Surrender to God.. then the changes come
Throughout my lifetime I have been through all kinds of secular therapy and counseling never finding any real relief until through a series of events I was led to church and rededicated my life. I was full of bitterness and deep resentment toward all of the people that had hurt me and it had affected every area of my life. Only after I surrendered my life to God did a real change occur in me.
I was able to forgive
Although I don’t see most of my family and I believe that all abusers should be prosecuted to the fullest extent of the law; I chose to forgive them long ago. I found true healing through letting go and forgiving everyone who had ever hurt me. For such a long time I didn’t feel like I had really forgiven them so I prayed that God would let me truly feel the forgiveness...eventually I did. One day my uncle called me crying and said that he was so sorry for what he had done to me when I was a little girl.

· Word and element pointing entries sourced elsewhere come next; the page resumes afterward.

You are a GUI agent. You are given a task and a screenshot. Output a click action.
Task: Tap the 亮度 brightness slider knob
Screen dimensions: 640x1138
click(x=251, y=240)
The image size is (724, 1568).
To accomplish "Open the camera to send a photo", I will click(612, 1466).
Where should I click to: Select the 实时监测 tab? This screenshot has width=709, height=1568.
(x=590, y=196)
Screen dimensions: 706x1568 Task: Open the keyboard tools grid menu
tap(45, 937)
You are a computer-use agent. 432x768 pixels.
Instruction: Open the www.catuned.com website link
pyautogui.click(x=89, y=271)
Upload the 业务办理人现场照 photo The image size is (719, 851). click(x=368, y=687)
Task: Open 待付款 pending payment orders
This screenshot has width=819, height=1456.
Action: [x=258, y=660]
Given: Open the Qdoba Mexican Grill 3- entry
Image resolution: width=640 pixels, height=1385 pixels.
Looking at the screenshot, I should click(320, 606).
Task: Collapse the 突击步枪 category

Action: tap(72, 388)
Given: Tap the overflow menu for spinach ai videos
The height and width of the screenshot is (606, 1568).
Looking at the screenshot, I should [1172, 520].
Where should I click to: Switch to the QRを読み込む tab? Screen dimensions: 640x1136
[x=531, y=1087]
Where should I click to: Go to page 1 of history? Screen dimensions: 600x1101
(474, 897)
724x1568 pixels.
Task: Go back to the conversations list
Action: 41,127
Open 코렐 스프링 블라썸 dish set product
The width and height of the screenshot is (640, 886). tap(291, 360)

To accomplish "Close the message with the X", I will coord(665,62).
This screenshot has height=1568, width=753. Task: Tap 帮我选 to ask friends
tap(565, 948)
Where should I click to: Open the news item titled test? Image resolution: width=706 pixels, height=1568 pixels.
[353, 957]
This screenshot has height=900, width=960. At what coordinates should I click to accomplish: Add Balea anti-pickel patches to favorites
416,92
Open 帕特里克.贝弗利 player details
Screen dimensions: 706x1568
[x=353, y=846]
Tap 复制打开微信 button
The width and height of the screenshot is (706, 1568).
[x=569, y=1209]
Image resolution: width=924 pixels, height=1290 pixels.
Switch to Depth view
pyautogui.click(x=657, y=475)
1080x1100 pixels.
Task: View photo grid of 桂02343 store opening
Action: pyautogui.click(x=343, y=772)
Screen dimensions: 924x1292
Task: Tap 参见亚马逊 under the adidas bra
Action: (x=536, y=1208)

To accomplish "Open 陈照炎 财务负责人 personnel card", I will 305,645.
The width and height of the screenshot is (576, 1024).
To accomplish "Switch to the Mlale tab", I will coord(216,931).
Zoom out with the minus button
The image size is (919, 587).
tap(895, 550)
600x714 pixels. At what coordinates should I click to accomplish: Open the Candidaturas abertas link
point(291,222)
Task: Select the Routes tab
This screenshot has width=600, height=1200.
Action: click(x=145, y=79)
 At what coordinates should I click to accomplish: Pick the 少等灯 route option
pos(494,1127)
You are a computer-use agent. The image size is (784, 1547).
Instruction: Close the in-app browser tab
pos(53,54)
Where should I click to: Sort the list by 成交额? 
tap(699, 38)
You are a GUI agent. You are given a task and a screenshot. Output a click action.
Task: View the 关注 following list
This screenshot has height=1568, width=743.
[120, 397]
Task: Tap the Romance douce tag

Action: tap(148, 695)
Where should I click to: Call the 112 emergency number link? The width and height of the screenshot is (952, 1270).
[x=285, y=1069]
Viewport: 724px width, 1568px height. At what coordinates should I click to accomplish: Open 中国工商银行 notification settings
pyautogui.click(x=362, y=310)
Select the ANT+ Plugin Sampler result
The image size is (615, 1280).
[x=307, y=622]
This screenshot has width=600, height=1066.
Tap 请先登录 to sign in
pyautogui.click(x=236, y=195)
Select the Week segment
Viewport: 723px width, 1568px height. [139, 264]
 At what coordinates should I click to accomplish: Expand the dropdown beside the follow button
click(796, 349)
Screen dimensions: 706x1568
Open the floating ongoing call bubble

Finding my Heavenly Father
As I told him that I had already forgiven him years before; I really meant it and I really felt it. Only God can change hearts this way...I’m living proof. I am now the founder of Faith Travels, a testimony ministry and I know that our past does not have to determine our future. My greatest desire in life is to let others know that they can also rise above any situation and that there is only true hope, true healing and true forgiveness through Jesus Christ. I now know that the most important thing in life for anyone is to find their Heavenly Father and to read His words written in red. My search is over…my Heavenly Father was what I was searching for all along.